- **WHAT YOU WILL DO**: Update the lines from the one containing "Viewport: 1257px width, 604px" through the end of the records by replacing "icon" with "symbol" and changing nothing else. Return only those lines, without the pictures.

─── SOURCE DATA ───

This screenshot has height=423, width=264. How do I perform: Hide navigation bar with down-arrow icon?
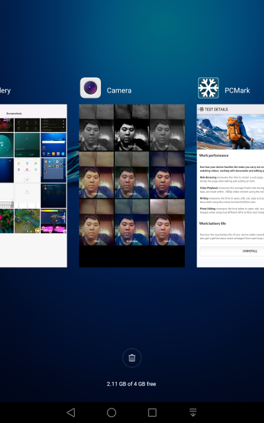[193, 412]
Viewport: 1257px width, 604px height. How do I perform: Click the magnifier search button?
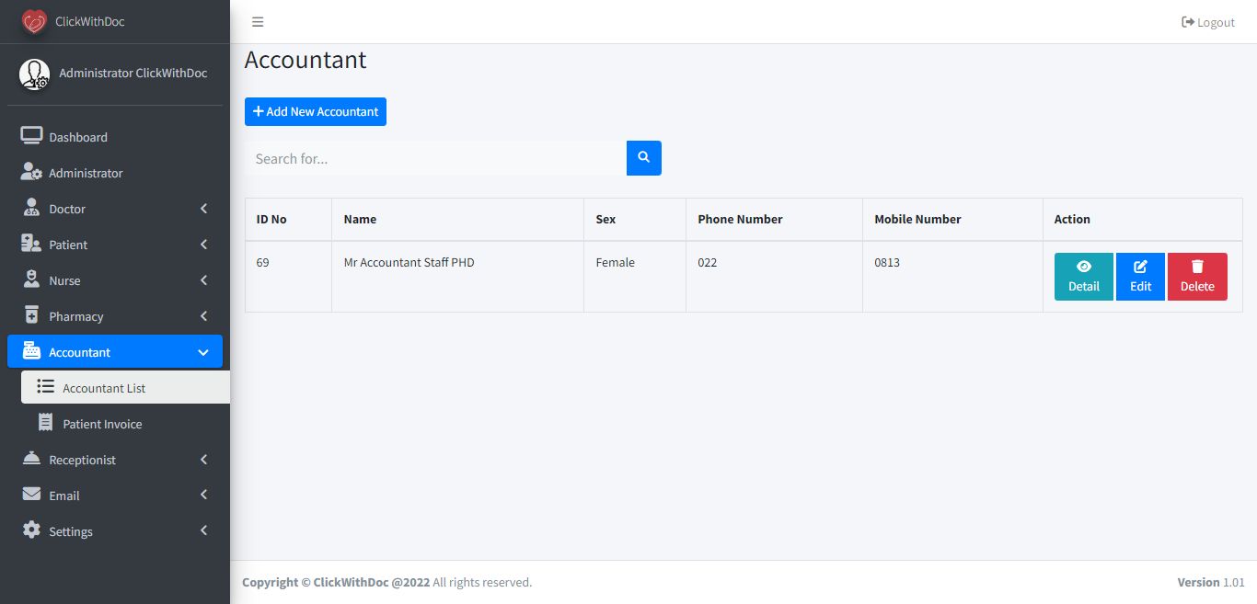pyautogui.click(x=644, y=158)
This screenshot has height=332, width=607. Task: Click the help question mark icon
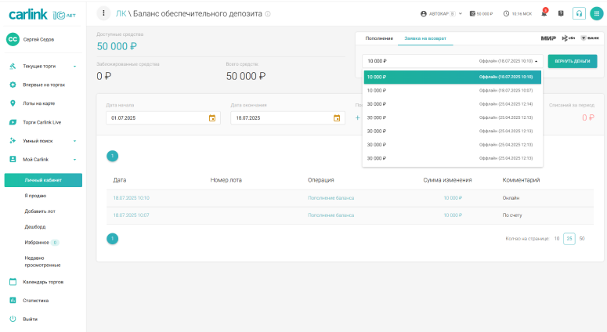tap(561, 13)
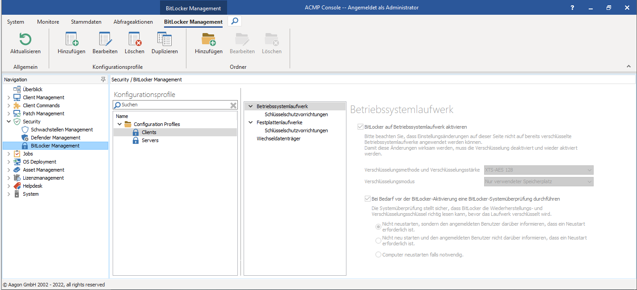This screenshot has width=637, height=290.
Task: Switch to the Monitore ribbon tab
Action: (x=47, y=21)
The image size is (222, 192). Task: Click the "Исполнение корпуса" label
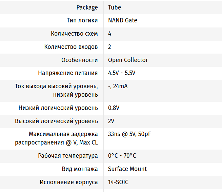pos(69,182)
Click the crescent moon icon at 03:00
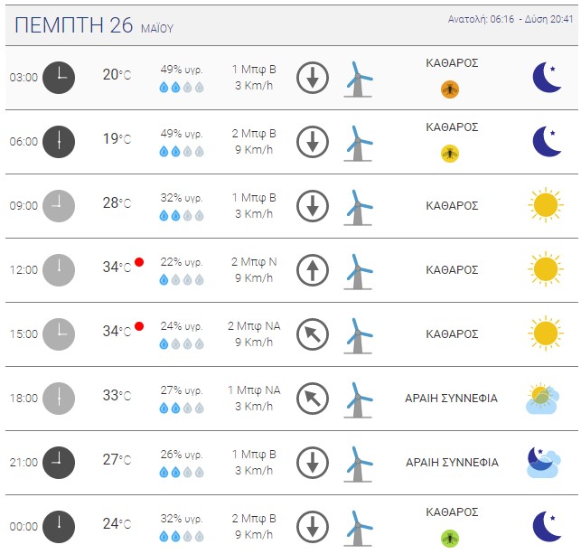The width and height of the screenshot is (581, 554). [x=547, y=77]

───

- **SOLUTION**:
Viewport: 1257px width, 604px height. How do I perform: Click the magnifier search button?
pyautogui.click(x=644, y=158)
This screenshot has height=332, width=607. Task: Click the help question mark symbol
tap(561, 13)
This screenshot has width=637, height=290.
Task: Switch to the Monitore ribbon tab
Action: (x=47, y=21)
The image size is (222, 192). Task: Click the "Исполнение корпуса" label
pos(69,182)
Click the crescent moon symbol at 03:00
The width and height of the screenshot is (581, 554). [x=547, y=77]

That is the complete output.